**AUFGABEN:**
• a. Fasse den Text über den Uni-Zugang in zwei Sätzen zusammen.
• b. Beantworte anhand des Textes über den Uni-Zugang, welcher Anteil der Studienanfänger zuletzt bereits ein Aufnahmeverfahren durchlaufen musste.
• c. Gib einen Abschnitt aus dem Text über den Uni-Zugang wortgetreu wieder, beginnend bei den Worten „Der nicht mehr“ und endend nach den Worten „ein Trend fort.“.

**TEXTAUSZUG:**
Der nicht mehr so freie Uni-Zugang
Jus und sechs weitere Studienrichtungen werden an der Uni Wien beschränkt. Im Zuge der neuen Uni-Finanzierung werden österreichweit weitere Schranken folgen. Damit setzt sich ein Trend fort.
In einigen Fächern war es dieser Tage das letzte Mal, dass Studenten ohne Aufnahmetest in den Hörsaal gelangten. 2019 bringt nämlich neue Zugangsbeschränkungen. Und an der Uni Wien ist nun auch schon fix, für welche Fächer: Die größte Universität des Landes, die als eine der ersten Hochschulen die Budgetverhandlungen mit dem Wissenschaftsministerium abgeschlossen hat, wird unter anderem bei Jus neue Schranken einziehen – und außerdem in sechs weiteren Studienrichtungen. Damit setzt sich der Trend zu immer mehr Zugangshürden an den Unis fort – jeder dritte Studienanfänger musste zuletzt schon durch ein Aufnahmeverfahren.

**BEREITGESTELLTE DATEN:**
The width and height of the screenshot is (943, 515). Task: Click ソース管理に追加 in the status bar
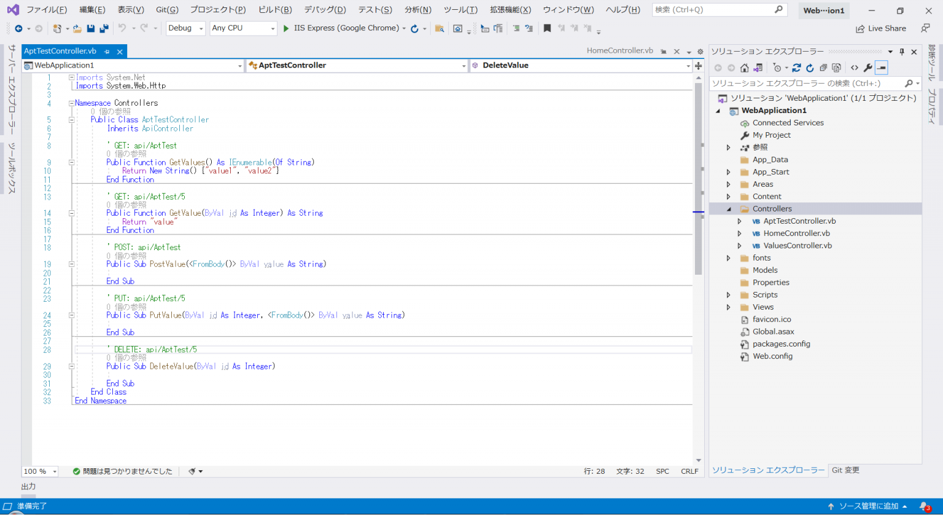coord(868,506)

**LÖSUNGEN:**
• a. Die Uni Wien hat als eine der ersten Hochschulen ihre Budgetverhandlungen mit dem Wissenschaftsministerium abgeschlossen und wird 2019 unter anderem bei Jus sowie in sechs weiteren Studienrichtungen neue Zugangsbeschränkungen einführen. Damit setzt sich der Trend zu immer mehr Zugangshürden fort, denn zuletzt musste schon jeder dritte Studienanfänger durch ein Aufnahmeverfahren.

• b. Jeder dritte Studienanfänger.

• c.
Der nicht mehr so freie Uni-Zugang
Jus und sechs weitere Studienrichtungen werden an der Uni Wien beschränkt. Im Zuge der neuen Uni-Finanzierung werden österreichweit weitere Schranken folgen. Damit setzt sich ein Trend fort.